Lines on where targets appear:
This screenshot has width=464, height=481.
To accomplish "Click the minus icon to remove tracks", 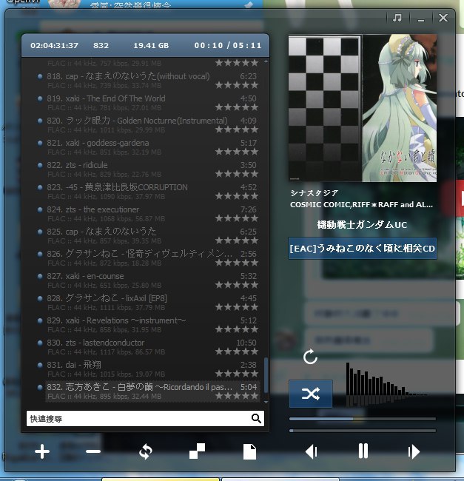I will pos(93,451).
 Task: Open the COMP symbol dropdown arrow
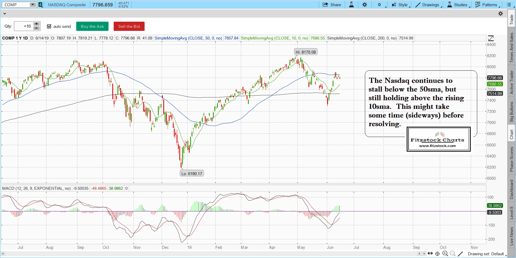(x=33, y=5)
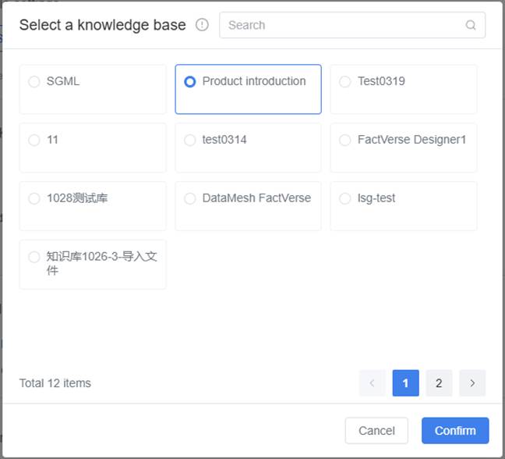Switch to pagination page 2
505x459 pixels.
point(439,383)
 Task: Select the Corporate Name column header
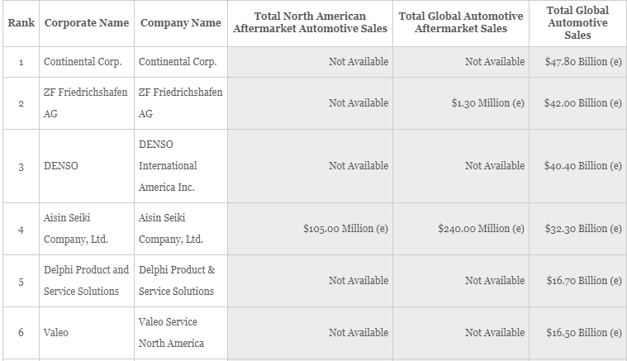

EXERCISE: Swap "Task" for "Goal" in the lines beginning with the one that contains "Task: Open the COMP symbol dropdown arrow" and running through the last line, changing nothing else. Reproduce only those lines, and leave out the pictures.

EXERCISE OUTPUT:
 Goal: Open the COMP symbol dropdown arrow
(x=33, y=5)
Switch to pagination page 2
505x459 pixels.
point(439,383)
 Goal: Select the Corporate Name column header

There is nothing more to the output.